Validating URLs

by Mark G. Wiseman

Writing programs which utilize the Internet has become very popular. There are numerous freeware, shareware and commercial libraries and components that can be used to make programming for the Internet easier. However, did you know you may already have a good library of Internet functions?

The Windows’ Internet API

If you have Microsoft Internet Explorer on your computer, you have the Windows’ Internet API. This API is housed in the WININET.DLL file and is defined in the WININET.H header file. These are the same Internet access functions that Internet Explorer uses.

As far as I could tell there is no documentation on the API included with C++Builder. However, you can find everything you need to know on Microsoft’s MSDN web site. Here is a good link to start with: msdn.microsoft.com/workshop/
networking/wininet/reference/
functions/general.asp.

You can use the Windows’ Internet API in your code by including the WININET.H file and linking in the WININET.LIB file. Both of these files are included with C++Builder. As I mentioned before, you will need Internet Explorer for the WININET.DLL file. It is part of Internet Explorer 4.0 or later.

Using the API

Let’s try out the API, by writing a simple function to validate a URL. The ValidURL() functions takes an AnsiString argument containing a URL to be tested and returns true if the URL is a valid URL or false if it is not.

The code for the ValidURL() function can be found in Listings A and B. As you can see, it is really very simple.

Listing A: ValidURL.h.

#ifndef ValidURLH
#define ValidURLH


bool ValidURL(String url);


#endif   // ValidURLH

Listing B: ValidURL.cpp.

#include <vcl.h>
#pragma hdrstop

#include "ValidURL.h"

#include <wininet.h>


bool ValidURL(String url)
   {
   bool result = false;

   HINTERNET hSession = InternetOpen("ValidURL", INTERNET_OPEN_TYPE_PRECONFIG, 0, 0, 0);
   if (hSession != 0)
      {
      HINTERNET hFile = InternetOpenUrl(hSession, url.c_str(), 0, 0, INTERNET_FLAG_RELOAD, 0);
      if (hFile != 0)
         {
         int code = 0;
         DWORD codeLen = sizeof(int);
         HttpQueryInfo(hFile, HTTP_QUERY_STATUS_CODE | HTTP_QUERY_FLAG_NUMBER, &code, &codeLen, 0);

         result = code == HTTP_STATUS_OK || code == HTTP_STATUS_REDIRECT;

         InternetCloseHandle(hFile);
         }

      InternetCloseHandle(hSession);
      }

   return(result);
   }

#pragma package(smart_init)

The ValidURL() function makes four calls into the Windows’ Internet API, InternetOpen(), InternetOpenUrl(), HttpQueryInfo() and InternetCloseHandle(). Be sure to look at the documentation for these four functions on the MSDN website previously mentioned.

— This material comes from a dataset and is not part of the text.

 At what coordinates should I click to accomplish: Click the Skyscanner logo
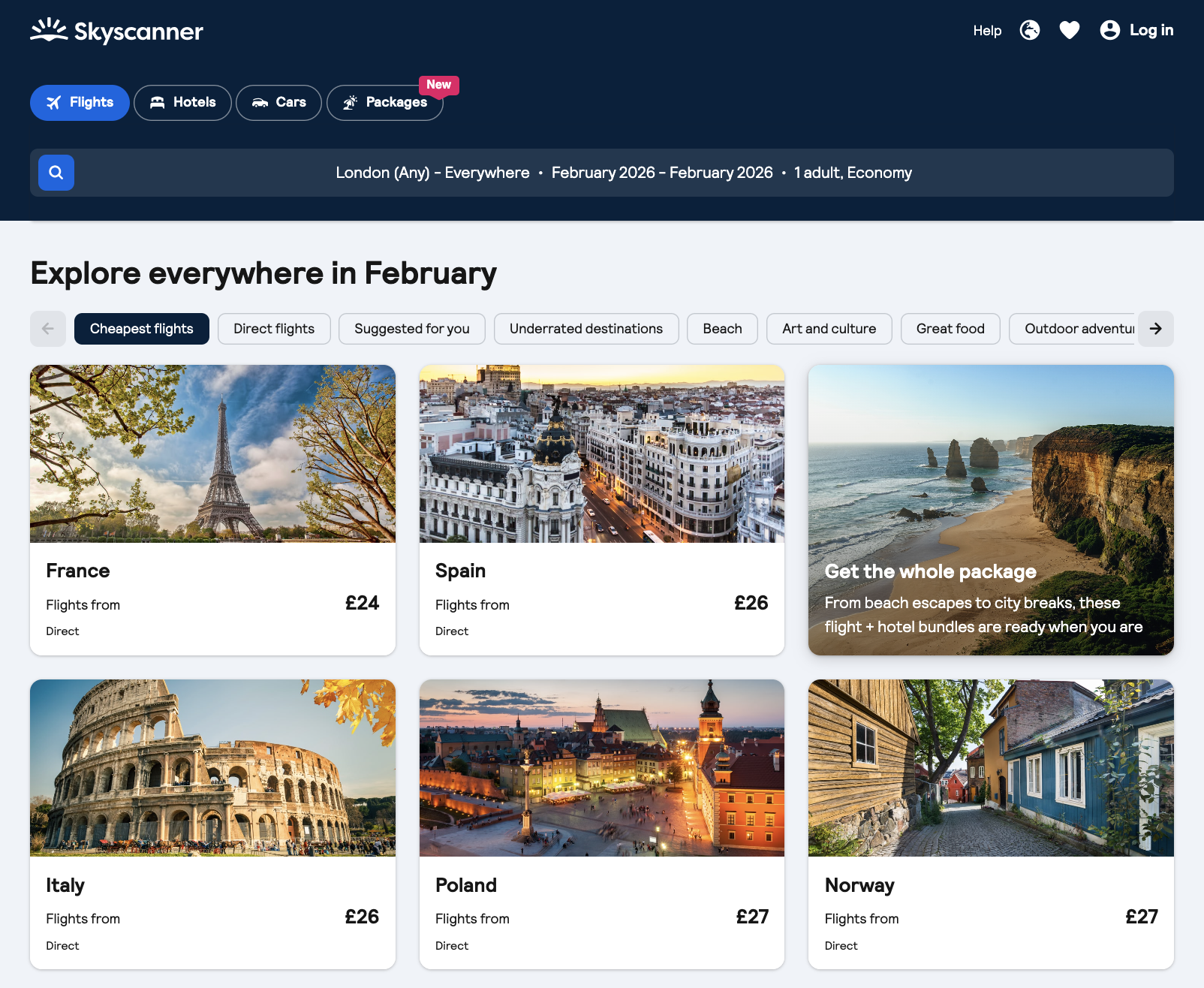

First, ValidURL() calls the InternetOpen() function. This function initializes the Internet API for use by your application. It takes several arguments and returns an HSESSION, a handle to an Internet session. If this return value is zero, then InternetOpen() has failed for some reason. If a valid session handle is returned, you must remember to close it when you are finished with it. You do this by calling InternetCloseHandle().

The ValidURL() function tests for a good session handle. If there was an error and the session handle is equal to zero, ValidURL() reports an invalid URL. This is technically not correct, since the actual URL was not tested. If you would like to make this function more robust, you could throw an exception in ValidURL() instead of returning false.

If InternetOpen() returns a valid session handle, ValidURL() then calls InternetOpenUrl(). The InternetOpenUrl() function can open resources on URLs for FTP, Gopher or HTTP. Like InternetOpen(), the InternetOpenUrl() function returns a non-zero handle that must be closed when no longer needed.

If the value returned by InternetOpenUrl() is zero, an error has occurred and ValidURL() will report an invalid URL. If the return value is a valid handle, ValidURL() then calls HttpQueryInfo().

The HttpQueryInfo() function specifically tests the URL. One of the arguments to HttpQueryInfo() is a pointer to an int variable named code. The value placed in this variable by HttpQueryInfo() should be either HTTP_STATUS_OK or HTTP_STATUS_REDIRECT if the URL is valid.

Conclusion

The Bridges Publishing web site has a small application that uses the ValidURL() function. Admittedly, the ValidURL() function in this article is probably the simplest Internet program you can write. However, it is a useful function and a great way to get your feet wet in Internet programming.